The journey was no joke though. My friends and I were in Málaga and we signed up for a day trip to Tangier, which included a private bus, a ferry and a guided tour in Tangier. Since Málaga was a two-hour bus ride from Tarifa (the port for the ferry to Tangier) we had to be up at dawn for the bus. That meant no partying the night before if you don’t want to get a nasty hangover for a long journey. The Port of Tarifa was pretty empty in the morning and border control was seamless, especially when our guide mostly took care of our group’s process.
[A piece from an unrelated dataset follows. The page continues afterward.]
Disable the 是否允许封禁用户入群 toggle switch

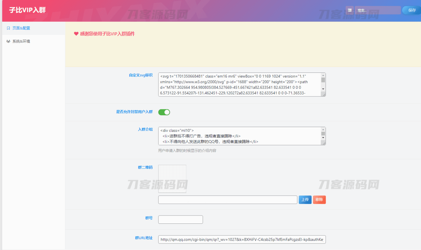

The ferry we were on was one of the faster boats to Tangier. It only took 35 minutes to get to the Port of Tangier. It was fast and bumpy. I don’t really get seasick but a few people did, including my friends. But if the ride had gone longer, I probably would have! The waves were definitely in a mood that day and the ferry was fast and furious, I think. I think the journey back was worse because the day was winding down and we have been up since five in the morning and endured the strenuous Tangier tour, fending of aggressive vendors.
I remember we were all pretty much asleep in the ferry and the bus ride back. The ferry ride was even bumpier on the way back. We were all trying to relax and not get sick from the rough waters of the strait. Not gonna lie, I think we were all relieved to see land!
I didn’t think I was going to cross off this experience anytime soon but I’m glad I made it possible! It was just a matter of planning it relentlessly. Crossing the historical Strait of Gibraltar was one for the books.
- The Strait of Gibraltar is an international waterway.
- Known in the ancient world as “Pillars of Heracles”.
- Waters flow in both eastward and westward direction.
- Connects the Atlantic Ocean and the Mediterranean Sea.
- Gibraltar is a British overseas territory. It uses pounds but accepts euros as well.